On the Chesapeake Bay, just below the mouth of the Potomac River, is a working river for watermen, oyster farmers, charter boats, and a safe haven for sailors. It’s the Little Wicomico.
Smith Point Sea Rescue, an all-volunteer rescue squad, is based there.
"The confluence of the bay, the Little Wicomico and the mouth of the Potomac River. Some people call them confused waters but it is a challenging area to boat and some people get into trouble there," notes Sandra Maynard. "That’s why Smith Point Sea Rescue is based in that area too, because a lot of calls come right out there near at Smith Point. They can just go right out of the jetty and reach people."
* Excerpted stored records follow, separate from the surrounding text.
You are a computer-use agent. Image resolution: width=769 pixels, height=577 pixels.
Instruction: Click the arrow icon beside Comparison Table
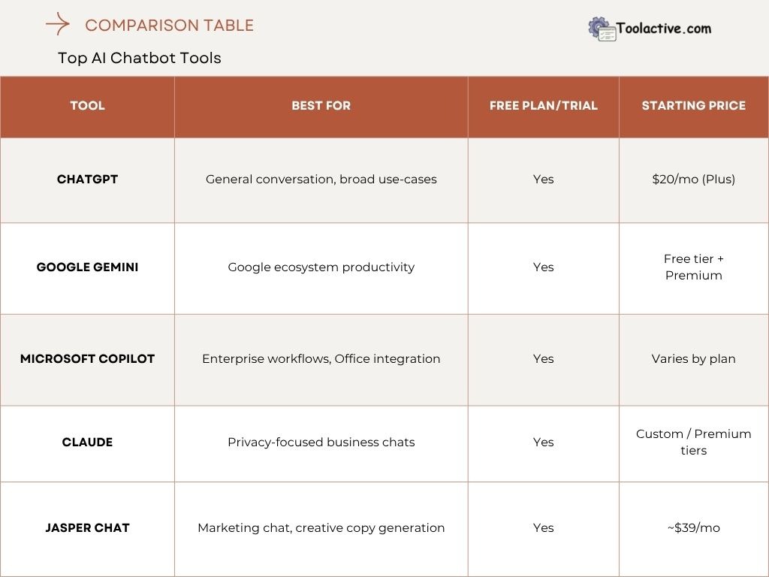coord(57,25)
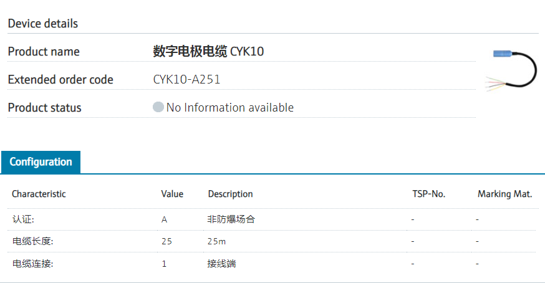Screen dimensions: 545x283
Task: Click the extended order code CYK10-A251
Action: point(186,80)

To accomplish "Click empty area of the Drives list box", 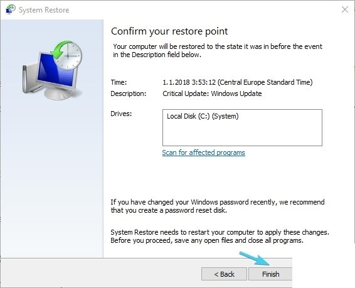I will [242, 134].
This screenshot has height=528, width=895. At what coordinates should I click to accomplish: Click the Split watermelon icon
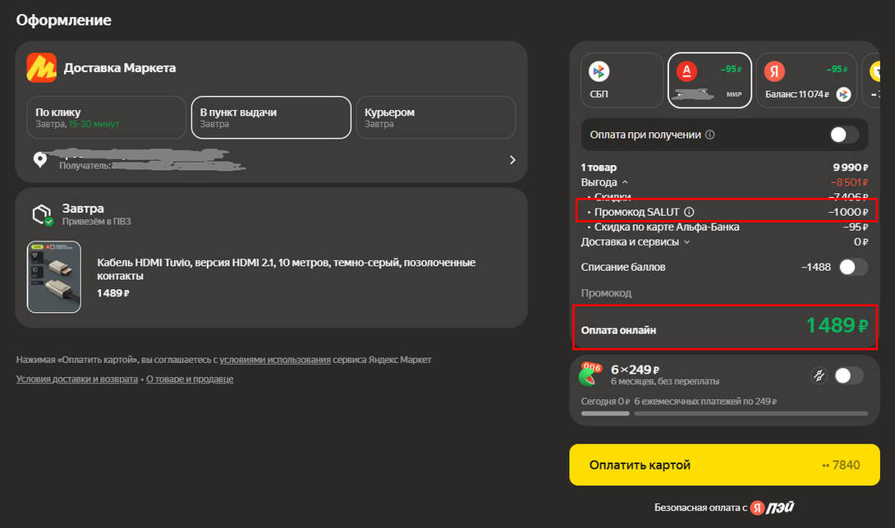(x=589, y=375)
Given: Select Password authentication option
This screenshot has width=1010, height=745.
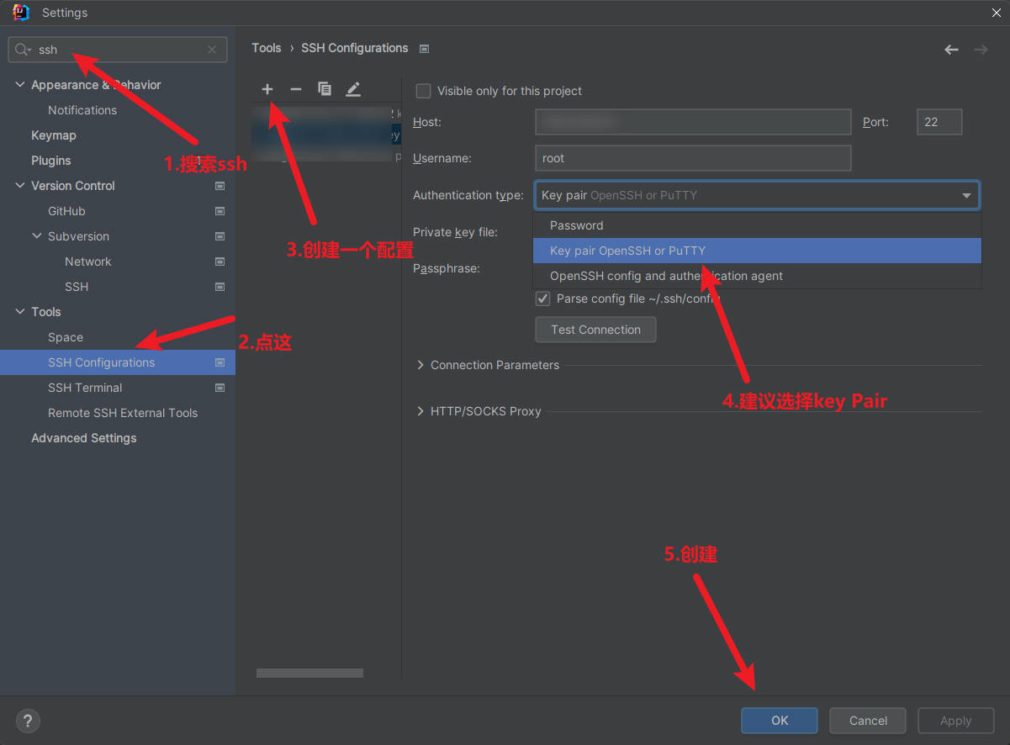Looking at the screenshot, I should (x=577, y=225).
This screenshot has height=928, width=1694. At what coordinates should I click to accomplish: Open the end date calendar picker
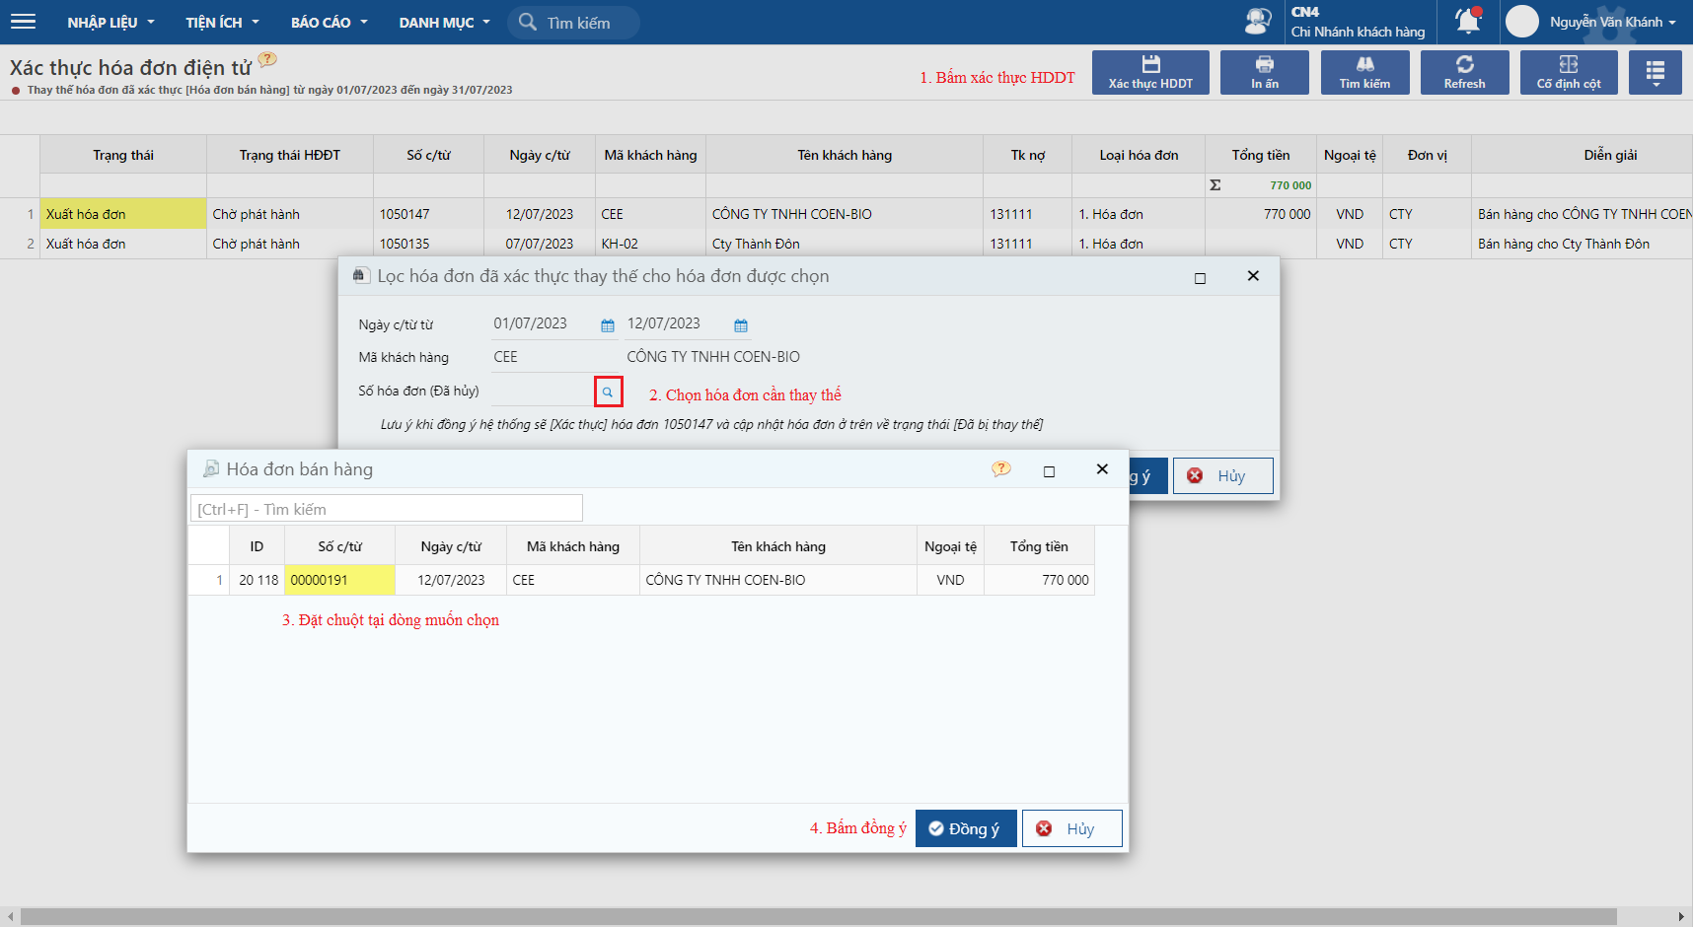[x=741, y=325]
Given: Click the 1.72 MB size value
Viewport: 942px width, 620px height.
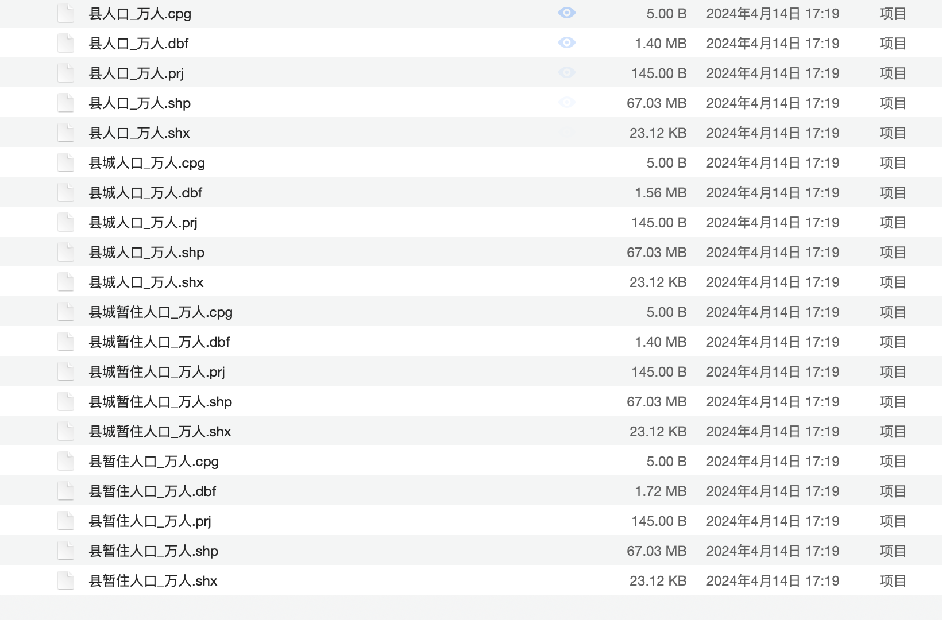Looking at the screenshot, I should pyautogui.click(x=661, y=491).
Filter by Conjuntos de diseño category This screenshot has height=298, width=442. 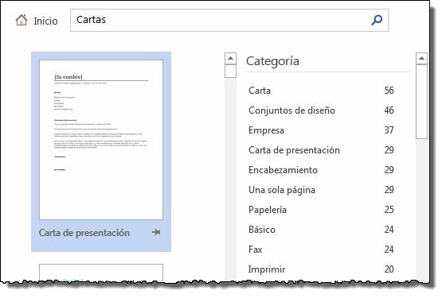[322, 110]
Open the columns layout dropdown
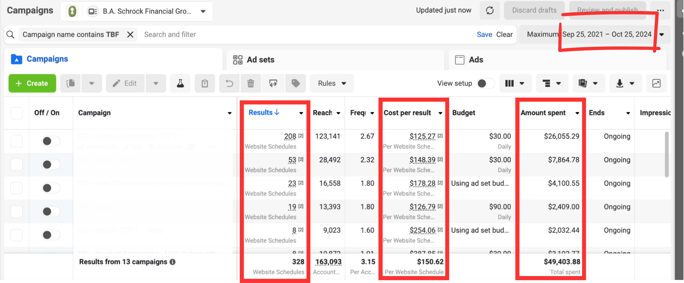The width and height of the screenshot is (684, 283). tap(515, 83)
Maynard lives on the river in Northumberland County. She says the Army Corps of Engineers has maintained the channel and adjacent jetties into the Little Wicomico for nearly 100 years.
"When the Bay had the Great Hurricane in the 1930’s, the Army Corps of Engineers built the jetty structure in order to maintain the opening because of the economic impact."
Last dredged by the Corps in 2014, the channel has been filling in, threatening the local economy, and the rescue squad’s ability to do their job.
Part of the problem, along with rising sea levels there are more frequent and furious storms. Last year, a storm breached one of two jetties that keep the channel open. At one point, an expert boat captain nearly ran aground.
The Little Wicomico is in Maryland waters. Jo Ann Grundy is the navigation section program manager of the Army Corps of Engineers' Baltimore Division.
"The Little Wicomico, we didn't have any funding for that when they started asking us if we could help them out with the dredging," Grundy says.
Maynard and other residents pressed the county for help. But the cost was millions. Too much for a rural fishing and farming community of about 12,000 people, where 12% live in poverty.
So, the county turned to the Northern Neck District Planning Commission. Twenty-one commissions were established by the Virginia General Assembly in 1969 to help counties.
"Historically, when a waterway needed dredging, the counties would go to the congressman and request an earmark, if the Corps engineer didn't have the money within their normal operating budget to do this. Around 2010, the Congress weren't doing earmarks anymore," remembers Northern Neck Executive Director Jerry Davis. "And I know when Rob Wittman became congressman, he told the counties here 'You're not going to be able to come to me as congressman and request special appropriations, earmarks to do dredging projects any longer. So, you all need to be prepared.'"
Grundy says the Corps prioritizes funding to channels with greater economic impacts like the deeper channels used for industry around the bay. Not much is left for the 90 or so shallow channels in Maryland and Virginia.
"The cost really increased significantly during the pandemic," according to Grundy. "But a lot of the costs have started to come down to some degree. But it seems like the dredging, that's not the case. There's just such a demand and just a limited supply. And we're always struggling with trying to get even our own enterprise vessels that the Corps of Engineers owns and operates to get out to dredge channels."
And the Northern Neck is competing with two other planning districts on the Chesapeake Bay for money— the Middle Peninsula and the Eastern Shore.
"If I were in their shoes, I would knock on every door I had access to because there's really not a guarantee that your elected official is going to be able to have the pull that you need to get that funding," Grundy says, "because everybody's competing with such a limited pot of money."